— EXERCISE DATA —

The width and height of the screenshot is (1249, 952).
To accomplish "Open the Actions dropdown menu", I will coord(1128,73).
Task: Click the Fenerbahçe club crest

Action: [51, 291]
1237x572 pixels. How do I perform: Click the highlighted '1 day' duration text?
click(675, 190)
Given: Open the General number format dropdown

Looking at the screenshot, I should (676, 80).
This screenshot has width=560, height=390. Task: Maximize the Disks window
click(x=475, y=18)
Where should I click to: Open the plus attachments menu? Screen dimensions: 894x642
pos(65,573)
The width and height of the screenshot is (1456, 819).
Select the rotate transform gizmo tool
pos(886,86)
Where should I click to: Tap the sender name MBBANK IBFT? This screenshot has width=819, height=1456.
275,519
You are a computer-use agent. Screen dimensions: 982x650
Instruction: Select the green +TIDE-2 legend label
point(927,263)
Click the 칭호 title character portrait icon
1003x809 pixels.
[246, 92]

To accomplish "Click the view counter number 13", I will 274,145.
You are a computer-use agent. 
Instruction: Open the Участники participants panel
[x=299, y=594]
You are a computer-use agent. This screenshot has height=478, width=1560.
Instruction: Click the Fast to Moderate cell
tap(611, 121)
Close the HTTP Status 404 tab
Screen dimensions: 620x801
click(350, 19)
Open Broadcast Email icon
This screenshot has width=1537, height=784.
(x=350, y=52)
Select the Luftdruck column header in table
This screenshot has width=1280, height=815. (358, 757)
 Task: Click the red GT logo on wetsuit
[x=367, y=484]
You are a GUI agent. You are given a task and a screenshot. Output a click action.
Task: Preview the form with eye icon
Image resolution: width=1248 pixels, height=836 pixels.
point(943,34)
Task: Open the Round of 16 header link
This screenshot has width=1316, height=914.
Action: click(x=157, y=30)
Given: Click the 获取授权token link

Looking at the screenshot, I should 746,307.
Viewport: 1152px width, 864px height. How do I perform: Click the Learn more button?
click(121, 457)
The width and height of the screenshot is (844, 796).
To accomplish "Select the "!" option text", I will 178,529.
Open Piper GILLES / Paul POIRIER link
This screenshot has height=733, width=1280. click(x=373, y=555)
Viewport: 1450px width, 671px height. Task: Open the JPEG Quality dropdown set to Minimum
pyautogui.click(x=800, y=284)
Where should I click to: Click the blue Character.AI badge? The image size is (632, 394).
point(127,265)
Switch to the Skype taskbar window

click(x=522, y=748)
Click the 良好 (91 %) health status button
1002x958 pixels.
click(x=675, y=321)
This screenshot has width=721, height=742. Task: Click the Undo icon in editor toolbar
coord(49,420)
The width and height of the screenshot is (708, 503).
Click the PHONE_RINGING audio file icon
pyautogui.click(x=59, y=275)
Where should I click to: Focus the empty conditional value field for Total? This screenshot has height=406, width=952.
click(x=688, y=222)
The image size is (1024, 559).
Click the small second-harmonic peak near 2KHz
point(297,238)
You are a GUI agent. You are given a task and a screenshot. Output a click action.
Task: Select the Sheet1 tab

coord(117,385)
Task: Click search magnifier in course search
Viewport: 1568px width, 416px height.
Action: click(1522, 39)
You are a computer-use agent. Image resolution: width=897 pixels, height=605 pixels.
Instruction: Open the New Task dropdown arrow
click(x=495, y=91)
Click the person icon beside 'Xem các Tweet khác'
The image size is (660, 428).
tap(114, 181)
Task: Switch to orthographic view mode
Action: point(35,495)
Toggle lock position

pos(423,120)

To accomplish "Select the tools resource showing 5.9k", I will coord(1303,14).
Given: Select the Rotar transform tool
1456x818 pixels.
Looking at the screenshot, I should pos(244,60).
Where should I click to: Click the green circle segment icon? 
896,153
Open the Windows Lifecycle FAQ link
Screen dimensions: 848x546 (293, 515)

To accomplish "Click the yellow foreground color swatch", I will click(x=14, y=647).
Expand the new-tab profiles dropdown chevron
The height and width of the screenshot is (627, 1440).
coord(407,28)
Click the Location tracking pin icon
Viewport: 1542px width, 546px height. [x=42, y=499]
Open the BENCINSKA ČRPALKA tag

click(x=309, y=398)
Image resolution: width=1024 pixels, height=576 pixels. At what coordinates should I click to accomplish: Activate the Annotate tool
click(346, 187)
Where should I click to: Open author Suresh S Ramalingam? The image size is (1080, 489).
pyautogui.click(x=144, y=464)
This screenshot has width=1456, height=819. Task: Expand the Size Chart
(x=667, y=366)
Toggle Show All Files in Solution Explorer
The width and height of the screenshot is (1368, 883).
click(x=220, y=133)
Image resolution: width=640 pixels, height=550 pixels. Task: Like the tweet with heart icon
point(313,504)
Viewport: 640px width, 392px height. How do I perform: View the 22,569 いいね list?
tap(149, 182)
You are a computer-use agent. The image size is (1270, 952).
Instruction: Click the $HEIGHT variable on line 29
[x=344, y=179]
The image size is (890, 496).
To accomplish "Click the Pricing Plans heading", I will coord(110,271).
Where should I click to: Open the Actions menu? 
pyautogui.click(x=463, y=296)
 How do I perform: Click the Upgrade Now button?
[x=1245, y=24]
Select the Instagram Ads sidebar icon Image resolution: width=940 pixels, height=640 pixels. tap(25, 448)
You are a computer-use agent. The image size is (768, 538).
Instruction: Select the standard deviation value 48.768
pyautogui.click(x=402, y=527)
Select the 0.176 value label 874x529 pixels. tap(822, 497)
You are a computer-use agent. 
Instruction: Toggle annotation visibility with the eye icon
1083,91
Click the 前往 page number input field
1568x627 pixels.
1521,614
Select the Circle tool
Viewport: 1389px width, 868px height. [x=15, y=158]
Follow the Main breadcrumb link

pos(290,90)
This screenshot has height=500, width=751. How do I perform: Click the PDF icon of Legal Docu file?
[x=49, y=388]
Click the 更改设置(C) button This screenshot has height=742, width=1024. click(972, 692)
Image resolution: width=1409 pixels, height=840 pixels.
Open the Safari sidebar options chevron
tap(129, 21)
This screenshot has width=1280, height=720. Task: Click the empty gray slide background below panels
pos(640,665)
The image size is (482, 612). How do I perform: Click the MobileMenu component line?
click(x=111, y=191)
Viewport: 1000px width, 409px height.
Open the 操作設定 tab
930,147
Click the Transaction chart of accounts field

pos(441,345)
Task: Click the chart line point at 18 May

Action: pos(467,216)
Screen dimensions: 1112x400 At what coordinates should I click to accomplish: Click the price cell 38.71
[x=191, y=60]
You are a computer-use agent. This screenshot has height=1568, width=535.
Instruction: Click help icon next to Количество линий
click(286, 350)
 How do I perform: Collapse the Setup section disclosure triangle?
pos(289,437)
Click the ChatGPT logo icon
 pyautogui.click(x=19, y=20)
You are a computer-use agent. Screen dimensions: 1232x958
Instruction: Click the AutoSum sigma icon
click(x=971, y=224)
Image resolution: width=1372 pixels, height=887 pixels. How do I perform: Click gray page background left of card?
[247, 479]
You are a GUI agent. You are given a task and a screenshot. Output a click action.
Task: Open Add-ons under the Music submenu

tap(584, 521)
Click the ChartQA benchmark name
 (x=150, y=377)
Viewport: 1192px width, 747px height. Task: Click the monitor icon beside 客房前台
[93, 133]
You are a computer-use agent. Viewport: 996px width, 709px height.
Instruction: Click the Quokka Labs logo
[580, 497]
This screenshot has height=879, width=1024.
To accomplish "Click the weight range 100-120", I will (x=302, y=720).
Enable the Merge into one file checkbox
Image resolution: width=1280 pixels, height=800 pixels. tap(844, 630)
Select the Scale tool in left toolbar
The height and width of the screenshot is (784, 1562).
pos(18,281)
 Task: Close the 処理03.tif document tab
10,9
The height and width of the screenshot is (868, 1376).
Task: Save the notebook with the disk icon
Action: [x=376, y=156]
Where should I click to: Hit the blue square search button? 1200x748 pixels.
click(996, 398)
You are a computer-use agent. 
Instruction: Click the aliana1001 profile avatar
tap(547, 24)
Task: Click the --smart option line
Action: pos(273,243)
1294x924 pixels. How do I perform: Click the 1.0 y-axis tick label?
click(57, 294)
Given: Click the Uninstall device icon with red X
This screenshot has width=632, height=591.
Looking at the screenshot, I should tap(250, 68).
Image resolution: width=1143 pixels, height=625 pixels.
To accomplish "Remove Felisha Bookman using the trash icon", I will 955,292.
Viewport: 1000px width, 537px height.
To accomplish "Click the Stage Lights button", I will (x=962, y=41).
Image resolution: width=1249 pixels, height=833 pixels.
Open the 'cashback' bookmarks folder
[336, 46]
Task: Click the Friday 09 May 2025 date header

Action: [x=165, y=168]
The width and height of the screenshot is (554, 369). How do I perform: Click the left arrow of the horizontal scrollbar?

— WHAT TO DO —
Could you format the data, from its first line through the line containing "This screenshot has height=733, width=1280." (both included), as a JSON list of strings with one string per line and blank lines left out?

— COMPLETED TASK —
[
  "The width and height of the screenshot is (1249, 952).",
  "To accomplish \"Open the Actions dropdown menu\", I will coord(1128,73).",
  "Task: Click the Fenerbahçe club crest",
  "Action: [51, 291]",
  "1237x572 pixels. How do I perform: Click the highlighted '1 day' duration text?",
  "click(675, 190)",
  "Given: Open the General number format dropdown",
  "Looking at the screenshot, I should (676, 80).",
  "This screenshot has width=560, height=390. Task: Maximize the Disks window",
  "click(x=475, y=18)",
  "Where should I click to: Open the plus attachments menu? Screen dimensions: 894x642",
  "pos(65,573)",
  "The width and height of the screenshot is (1456, 819).",
  "Select the rotate transform gizmo tool",
  "pos(886,86)",
  "Where should I click to: Tap the sender name MBBANK IBFT? This screenshot has width=819, height=1456.",
  "275,519",
  "You are a computer-use agent. Screen dimensions: 982x650",
  "Instruction: Select the green +TIDE-2 legend label",
  "point(927,263)",
  "Click the 칭호 title character portrait icon",
  "1003x809 pixels.",
  "[246, 92]",
  "To accomplish \"Click the view counter number 13\", I will 274,145.",
  "You are a computer-use agent. ",
  "Instruction: Open the Участники participants panel",
  "[x=299, y=594]",
  "You are a computer-use agent. This screenshot has height=478, width=1560.",
  "Instruction: Click the Fast to Moderate cell",
  "tap(611, 121)",
  "Close the HTTP Status 404 tab",
  "Screen dimensions: 620x801",
  "click(350, 19)",
  "Open Broadcast Email icon",
  "This screenshot has width=1537, height=784.",
  "(x=350, y=52)",
  "Select the Luftdruck column header in table",
  "This screenshot has width=1280, height=815. (358, 757)",
  " Task: Click the red GT logo on wetsuit",
  "[x=367, y=484]",
  "You are a GUI agent. You are given a task and a screenshot. Output a click action.",
  "Task: Preview the form with eye icon",
  "Image resolution: width=1248 pixels, height=836 pixels.",
  "point(943,34)",
  "Task: Open the Round of 16 header link",
  "This screenshot has width=1316, height=914.",
  "Action: click(x=157, y=30)",
  "Given: Click the 获取授权token link",
  "Looking at the screenshot, I should 746,307.",
  "Viewport: 1152px width, 864px height. How do I perform: Click the Learn more button?",
  "click(121, 457)",
  "The width and height of the screenshot is (844, 796).",
  "To accomplish \"Select the \"!\" option text\", I will 178,529.",
  "Open Piper GILLES / Paul POIRIER link",
  "This screenshot has height=733, width=1280. click(x=373, y=555)"
]